____ Data extracts

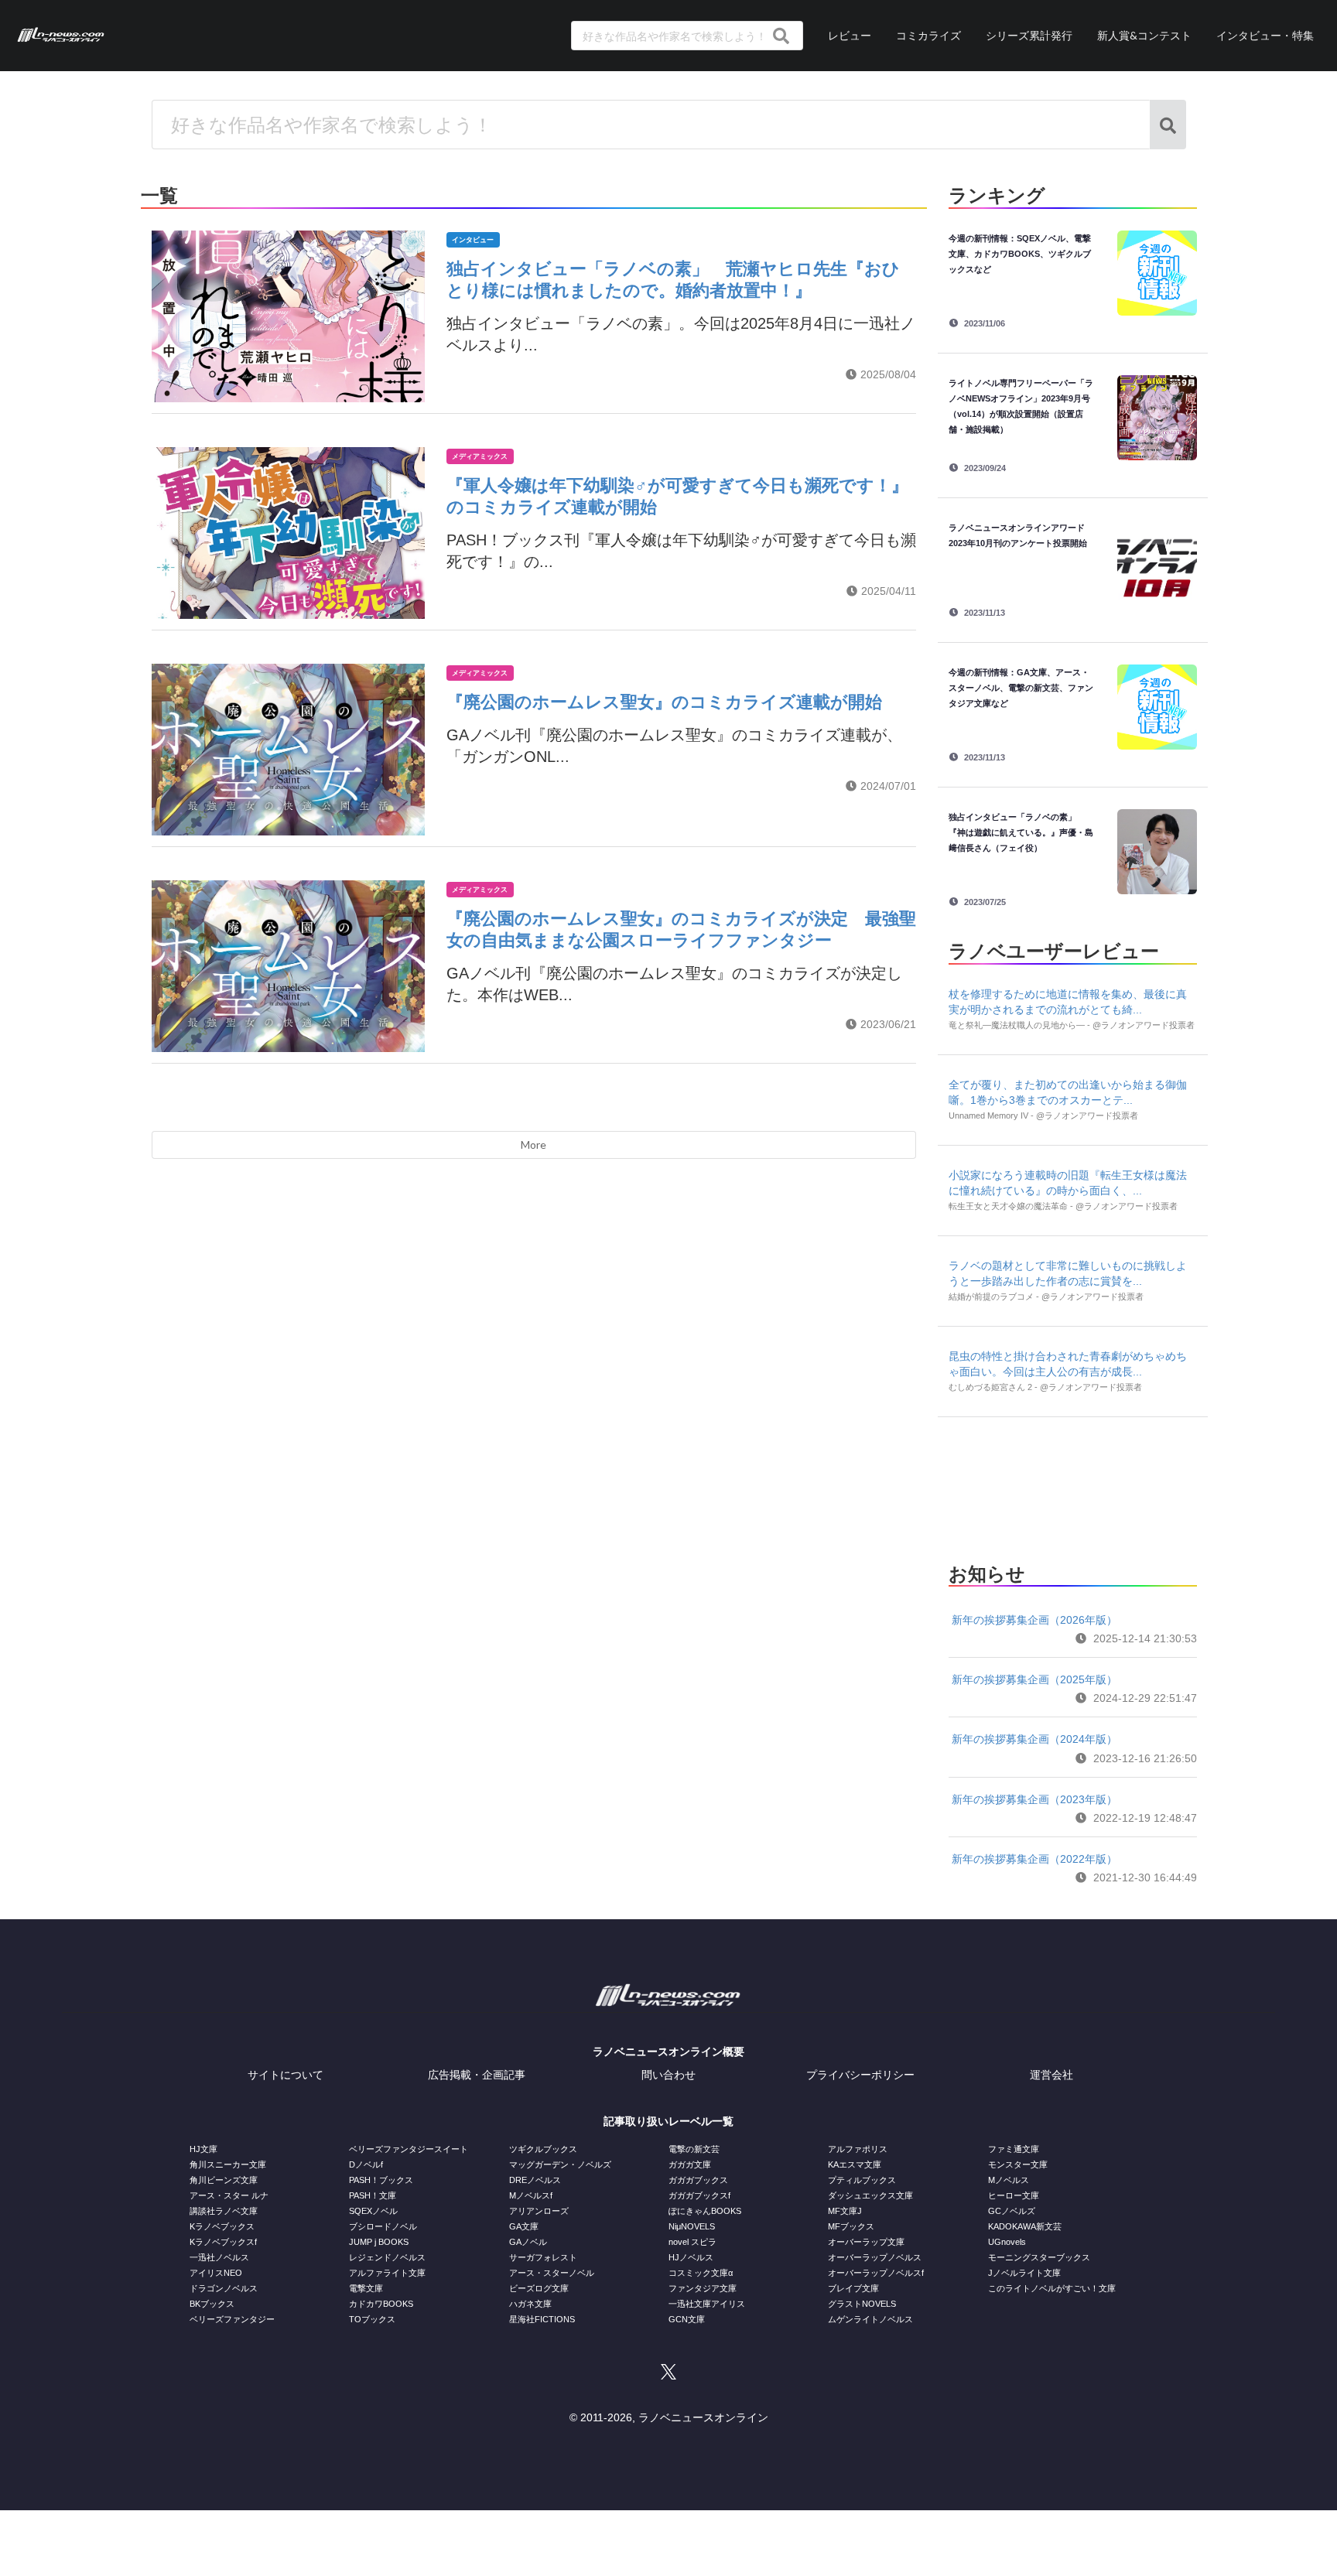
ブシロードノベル (383, 2226)
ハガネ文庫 (530, 2303)
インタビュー (473, 240)
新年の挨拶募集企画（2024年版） (1034, 1739)
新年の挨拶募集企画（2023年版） (1034, 1799)
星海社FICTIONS (542, 2319)
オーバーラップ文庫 (866, 2241)
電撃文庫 (366, 2288)
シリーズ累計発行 (1029, 35)
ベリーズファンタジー (232, 2319)
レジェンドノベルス (387, 2257)
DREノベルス (535, 2180)
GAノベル (528, 2241)
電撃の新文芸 (694, 2149)
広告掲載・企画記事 (476, 2075)
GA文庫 (524, 2226)
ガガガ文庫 (689, 2164)
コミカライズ (928, 35)
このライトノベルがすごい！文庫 (1052, 2288)
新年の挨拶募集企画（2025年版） (1034, 1679)
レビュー (849, 35)
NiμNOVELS (691, 2226)
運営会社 (1051, 2075)
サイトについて (285, 2075)
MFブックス (851, 2226)
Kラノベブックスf (223, 2241)
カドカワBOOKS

________

## What is required
Each line from the beginning of the entries up to and including the one containing "電撃の新文芸 (694, 2149)" must be restated exactly. Pictures are to be left out.

## Exercise result
ブシロードノベル (383, 2226)
ハガネ文庫 (530, 2303)
インタビュー (473, 240)
新年の挨拶募集企画（2024年版） (1034, 1739)
新年の挨拶募集企画（2023年版） (1034, 1799)
星海社FICTIONS (542, 2319)
オーバーラップ文庫 (866, 2241)
電撃文庫 (366, 2288)
シリーズ累計発行 (1029, 35)
ベリーズファンタジー (232, 2319)
レジェンドノベルス (387, 2257)
DREノベルス (535, 2180)
GAノベル (528, 2241)
電撃の新文芸 (694, 2149)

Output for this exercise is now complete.